Change From Baseline in Berg Balance Scale (BBS) Over 24 Weeks	Baseline to Week 24	The BBS is a widely used assessment tool to identify balance impairment. Functional activities such as reaching, bending, transferring, and standing are evaluated on the test to evaluate balance. Participants are asked to complete 14 tasks that are rated from 0 (cannot perform) to 4 (normal performance) for a total of 56 points. BBS scores range from 0 (poor balance) to 56 (good balance); a positive change indicates improvement. Data are based on an MMRM model using a common variance AR(1) variance-covariance matrix structure. Treatment, visit and treatment by visit interaction were included in the model as explanatory variables, adjusting for screening EDSS, baseline BBS and prior aminopyridine as covariates. Missing data are handled using multiple imputation and baseline is defined as the mean over screening and Day 1.
Change From Baseline in ABILHAND Score Over 24 Weeks	Baseline to Week 24	The ABILHAND Questionnaire measures a participant's perceived difficulty in performing everyday manual activities in the last 3 months.

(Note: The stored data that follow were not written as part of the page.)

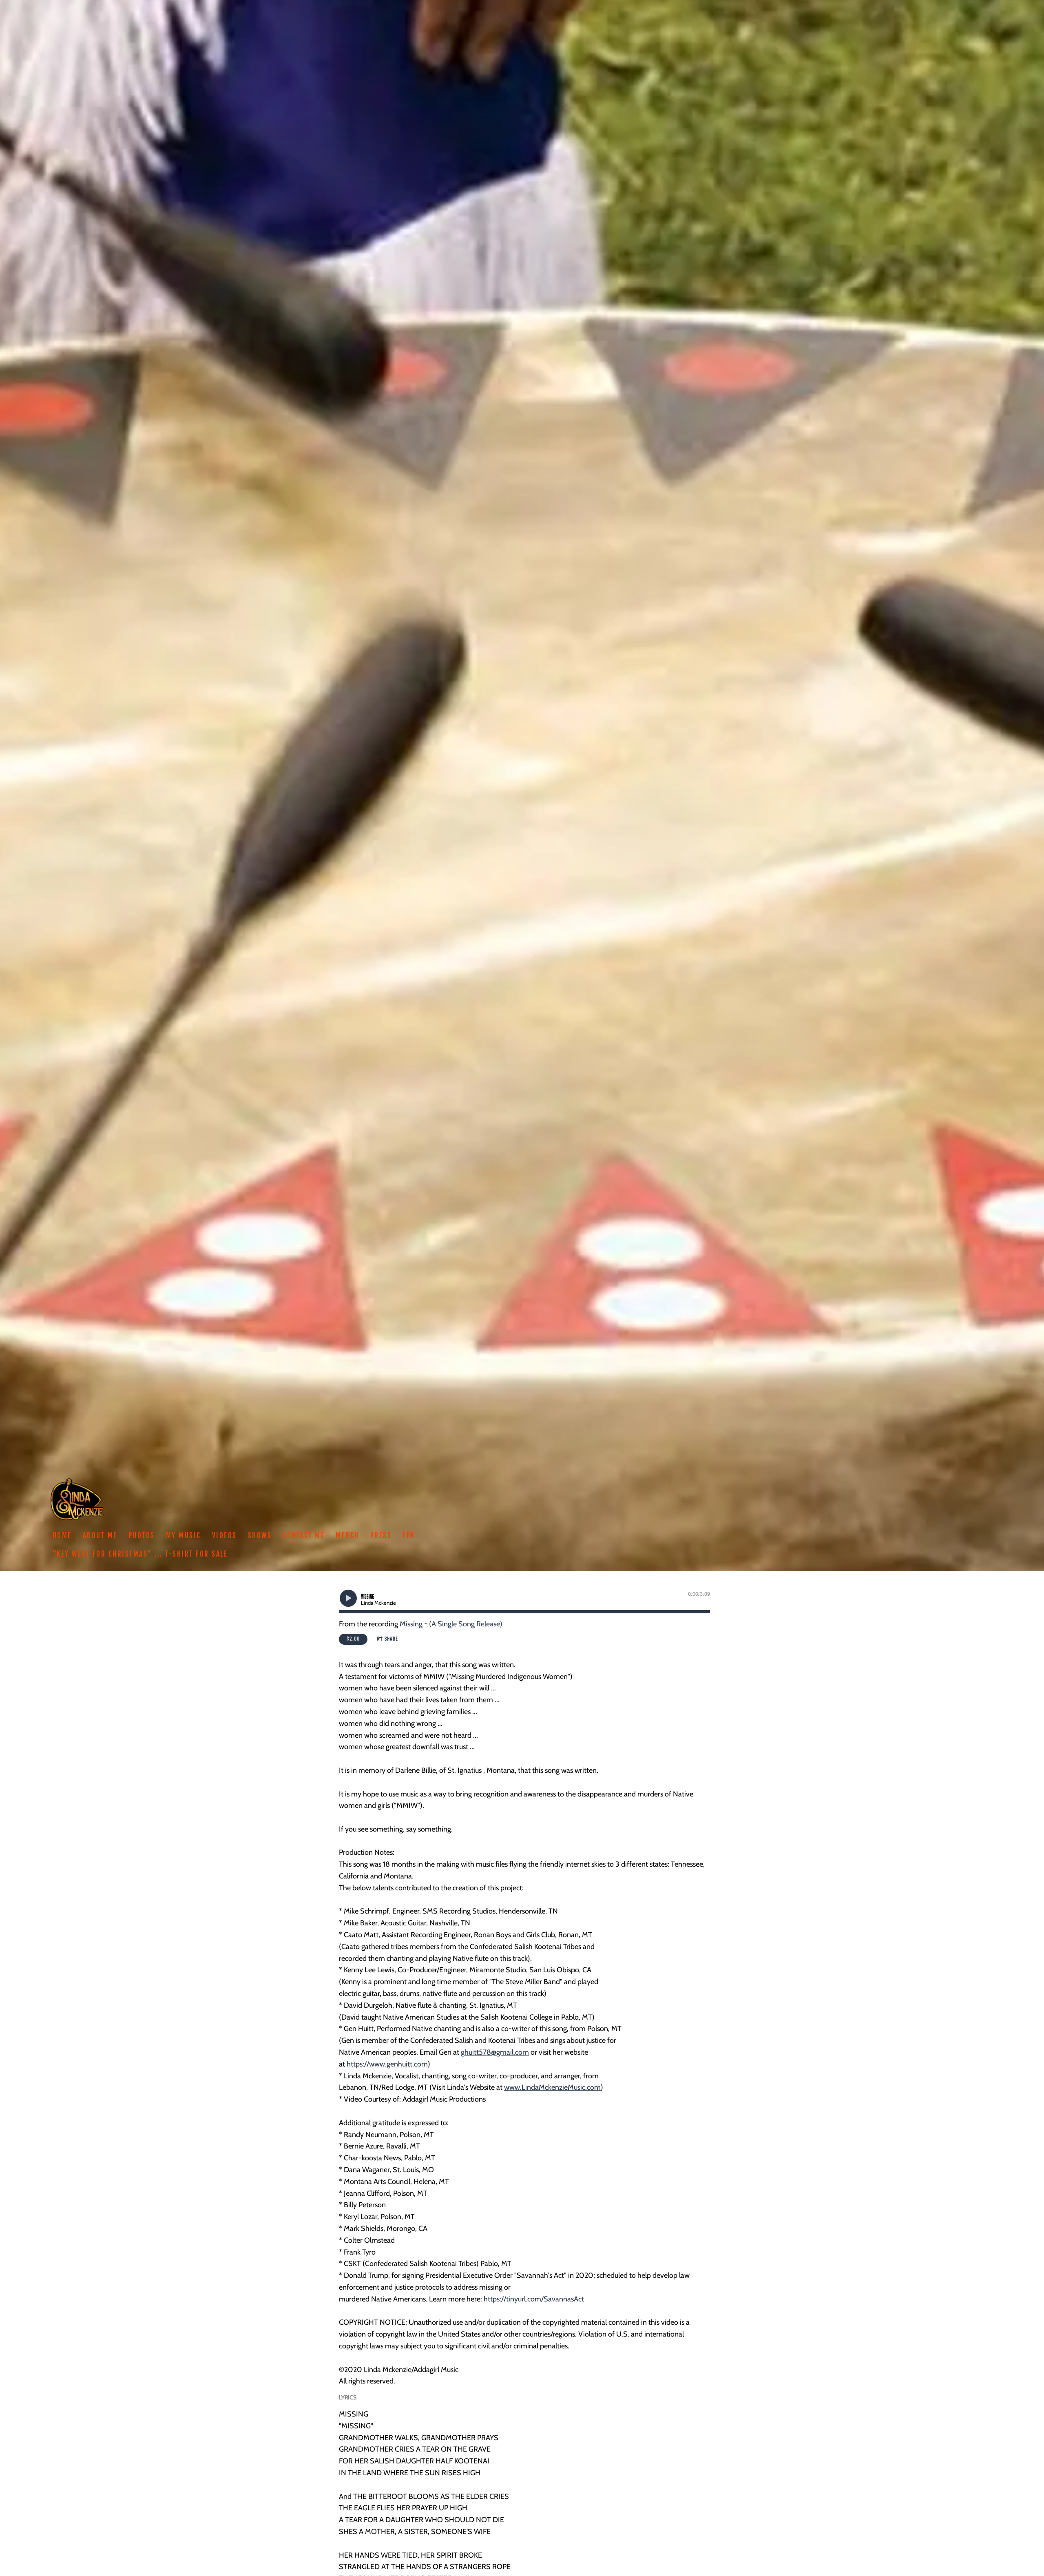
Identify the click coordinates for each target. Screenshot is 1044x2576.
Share (391, 1639)
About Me (100, 1535)
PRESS (381, 1535)
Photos (141, 1535)
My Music (183, 1535)
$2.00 (353, 1639)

The participant completes a 56-item questionnaire by estimating their own difficulty or ease in performing each of 56 activities. Items are summed to generate a total score and transformed to a scale with a range of 0 (poor manual ability) to 100 (good manual ability); a positive change indicates an improvement in manual ability. Data are based on an MMRM model using a common variance AR(1) variance-covariance matrix structure. Treatment, visit and treatment by visit interaction were included in the model as explanatory variables, adjusting for screening EDSS, baseline ABILHAND and prior aminopyridine as covariates. Missing data are handled using multiple imputation and baseline is defined as the Day 1 assessment.